9 replies to this topic

[NobleTruths]

If someone is using a user account that has limited (non-admin) privileges, can an infection still over-take the computer and effect administrator privileges (self-elevate)? Likewise, can an infection on one account cross to other accounts on the same computer? My sense is "yes" for the second, due to common programs/etc....but I am not sure about self-elevation of privileges.

[Rocket Grannie]

Did you research these subjects before asking your questions?

I Googled "limited user account" and this was the first hit.
http://www.microsoft...seraccount.mspx

Now, how about you research your second question, then tell us the answer.

[NobleTruths]

Actually, my question arose because I was reading about that, lol. But that article states:

If you work in a Limited User account, you might be able to decrease the effect of a virus or other malicious software.

The word "might" is what got my mind churning. Most of my research kept using the same cautious wording. So, I figured I would ask the most experienced people I knew who had front-line battle experience. I will get back with you when I definitively answer the second question...i.e., after a good night's sleep.

[Rocket Grannie]

That article also states: "If you suffer an attack from malicious software, the attacker can gain access to your computer through the account that you're using—limited accounts give the attacker limited access, and administrator accounts give the attacker administrator access."

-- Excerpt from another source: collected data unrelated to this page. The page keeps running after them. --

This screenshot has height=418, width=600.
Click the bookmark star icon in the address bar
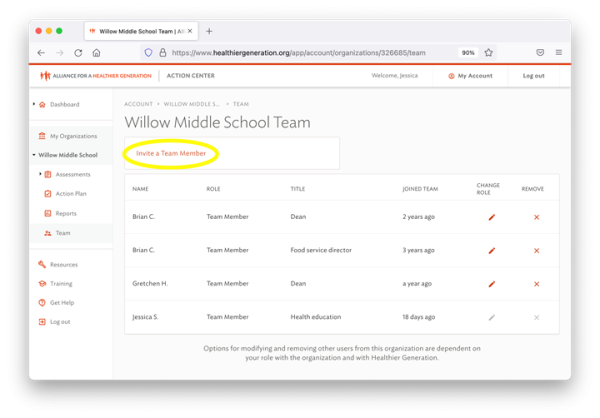[x=489, y=53]

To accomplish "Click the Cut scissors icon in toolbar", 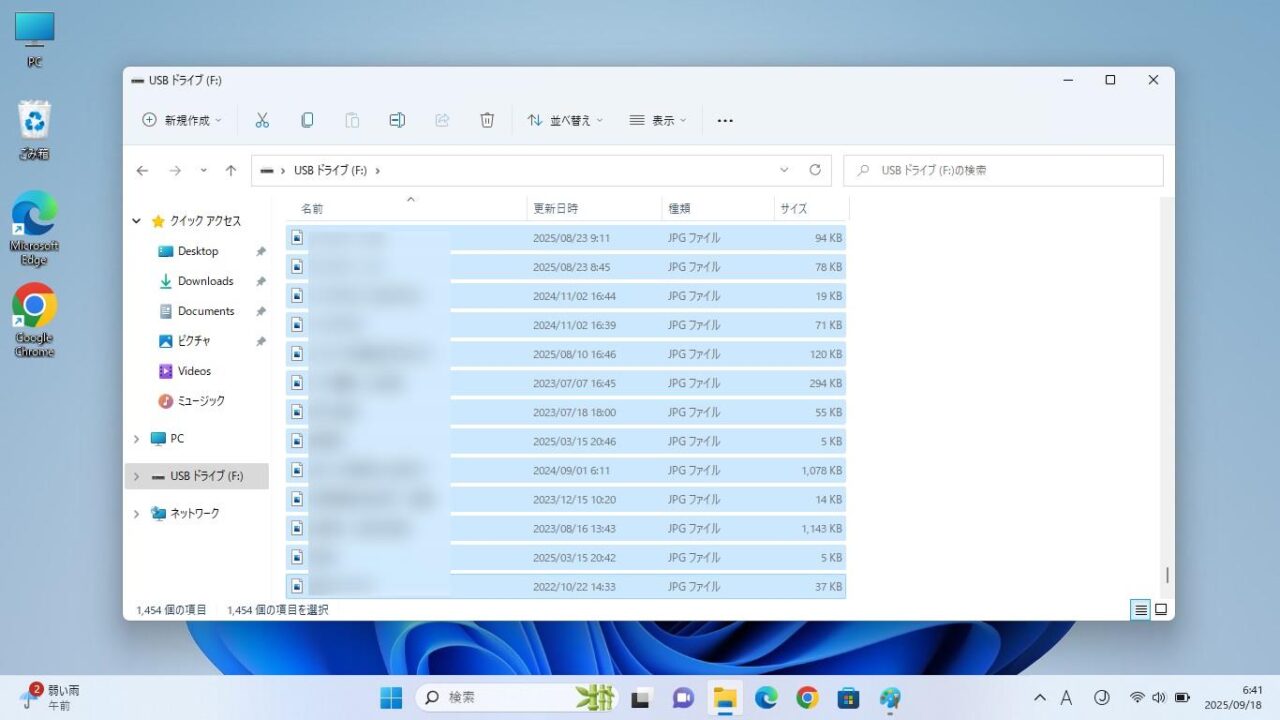I will tap(262, 120).
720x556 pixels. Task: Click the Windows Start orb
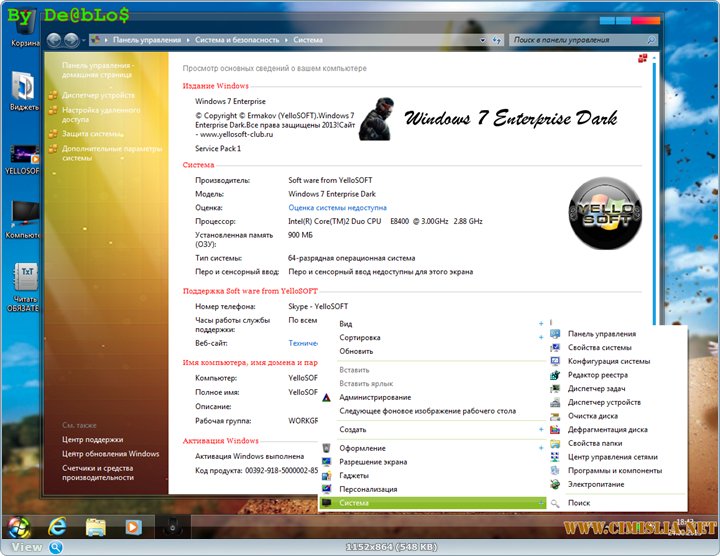[18, 525]
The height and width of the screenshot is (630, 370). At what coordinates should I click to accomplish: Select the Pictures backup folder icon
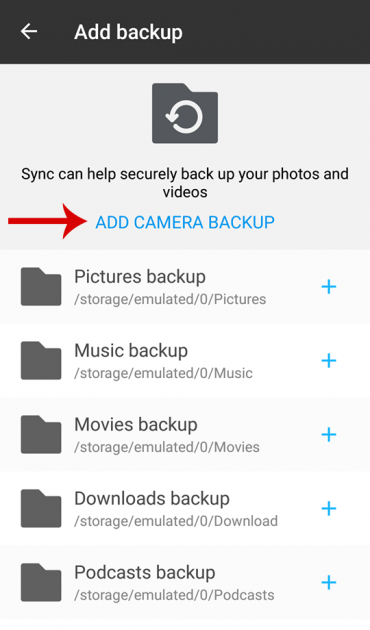click(x=41, y=286)
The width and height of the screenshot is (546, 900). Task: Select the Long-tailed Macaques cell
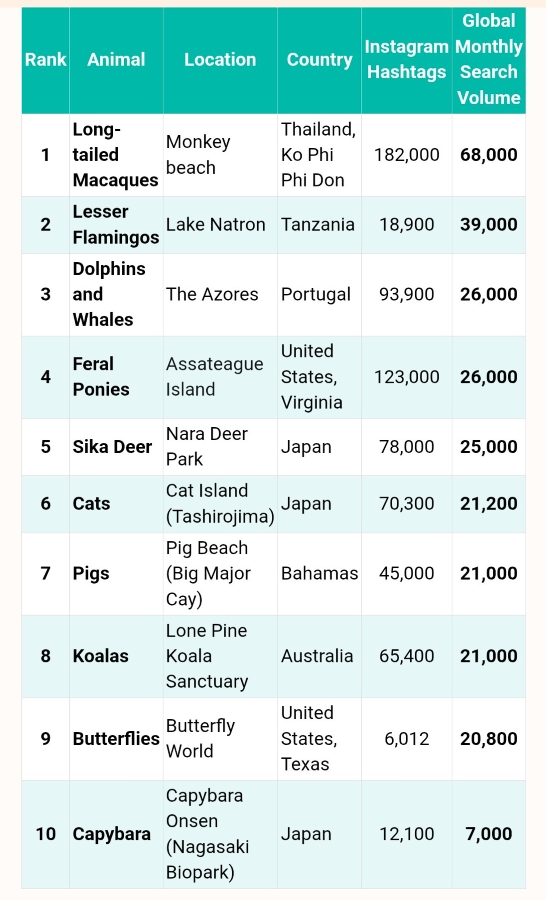(116, 155)
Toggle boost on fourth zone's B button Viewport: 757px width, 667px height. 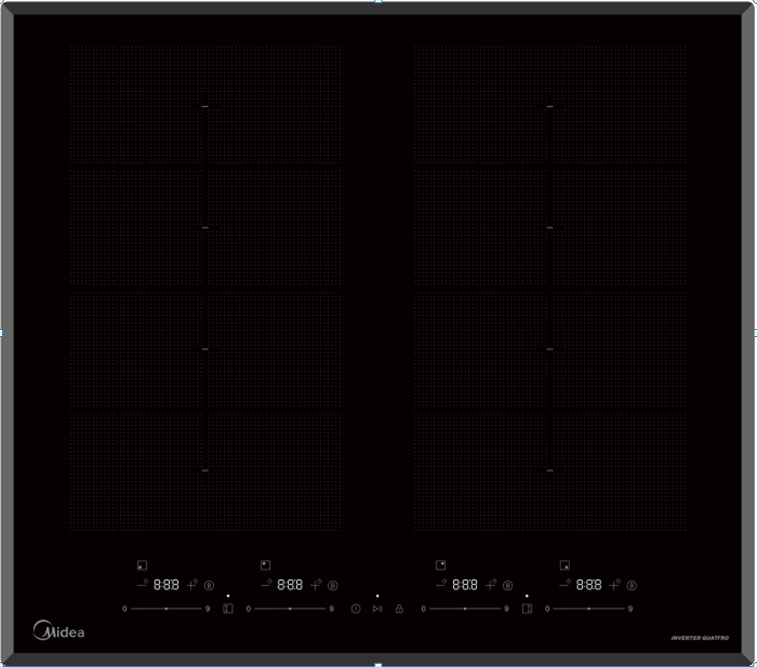pos(632,585)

I think that answers your question. Nothing ambiguous about that.

[screen317]

It sort of depends on the infection, but generally, using a limited account is more advantageous than an administrator account (security-wise).

[dave38]

The disadvantage of a limited account is that many programs will not work. So many people, me included, use an admin account so that while you are more open to infection, at least you can use all the programs on the computer!

[NobleTruths]

It sort of depends on the infection, but generally, using a limited account is more advantageous than an administrator account (security-wise).

When you say it depends upon the infection......would I be correct to assume that a "simple" infection gets limited, but a zombie-creating botnet would still overwhelm the system?

[NobleTruths]

Likewise, can an infection on one account cross to other accounts on the same computer? My sense is "yes" for the second, due to common programs/etc....

Now, how about you research your second question, then tell us the answer.

Further research shows that, yes, the infection will effect multiple account, as I suspected, if it effects the Operating System or shared programs. Multiple accounts only keep data separate.

[Rocket Grannie]

Further research shows that, yes, the infection will effect multiple account, as I suspected, if it effects the Operating System or shared programs. Multiple accounts only keep data separate.

Well done!

[NobleTruths]

This is a blog what addresses some of my questions:
http://www.blueridge...download-attack

In part it states:

No, LUA still leaves computers vulnerable from drive-by download attacks that steal password/credentials, copy data records and documents, destroy files, ransom user content, serve as an attack platform inside an enterprise firewall, and serve as one of thousands of other computers as part of a Botnet. LUA just makes it more difficult for attackers to burrow their malware so deep into a computer (i.e., rootkit) that it may never be detected.